Description of the task: Rewrite the items from the beginning through the line containing "tap(784, 513)", keeping the requests, and increase every coordinate value in the answers by 54.

Material provided:

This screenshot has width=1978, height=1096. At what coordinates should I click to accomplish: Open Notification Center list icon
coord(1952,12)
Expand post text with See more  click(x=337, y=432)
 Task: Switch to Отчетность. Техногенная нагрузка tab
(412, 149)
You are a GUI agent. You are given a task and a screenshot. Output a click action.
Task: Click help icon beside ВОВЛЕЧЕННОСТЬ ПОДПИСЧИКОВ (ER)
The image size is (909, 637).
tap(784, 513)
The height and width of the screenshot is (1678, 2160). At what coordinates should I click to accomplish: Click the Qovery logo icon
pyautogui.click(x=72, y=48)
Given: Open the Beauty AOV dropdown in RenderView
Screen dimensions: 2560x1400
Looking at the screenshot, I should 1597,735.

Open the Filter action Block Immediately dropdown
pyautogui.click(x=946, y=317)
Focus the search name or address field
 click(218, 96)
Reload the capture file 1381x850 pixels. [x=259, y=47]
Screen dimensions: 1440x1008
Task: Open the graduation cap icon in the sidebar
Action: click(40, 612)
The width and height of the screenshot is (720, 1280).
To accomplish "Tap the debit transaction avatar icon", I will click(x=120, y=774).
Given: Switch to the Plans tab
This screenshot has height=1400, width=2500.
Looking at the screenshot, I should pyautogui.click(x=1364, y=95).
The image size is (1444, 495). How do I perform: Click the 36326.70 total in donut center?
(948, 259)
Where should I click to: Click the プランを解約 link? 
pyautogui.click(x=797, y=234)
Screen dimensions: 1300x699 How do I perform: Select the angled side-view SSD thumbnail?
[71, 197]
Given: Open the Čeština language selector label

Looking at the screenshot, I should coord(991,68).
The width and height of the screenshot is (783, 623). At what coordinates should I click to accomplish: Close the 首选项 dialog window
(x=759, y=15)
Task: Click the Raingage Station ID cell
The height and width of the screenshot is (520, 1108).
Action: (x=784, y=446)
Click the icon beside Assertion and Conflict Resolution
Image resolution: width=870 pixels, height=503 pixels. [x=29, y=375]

Task solution:
This screenshot has width=1978, height=1096. At what coordinates should I click to accomplish: Open Notification Center list icon
coord(2006,66)
Expand post text with See more  click(x=391, y=486)
 Task: Switch to Отчетность. Техногенная нагрузка tab
(466, 203)
You are a GUI agent. You are given a task and a screenshot. Output a click action.
Task: Click help icon beside ВОВЛЕЧЕННОСТЬ ПОДПИСЧИКОВ (ER)
The image size is (909, 637).
tap(838, 567)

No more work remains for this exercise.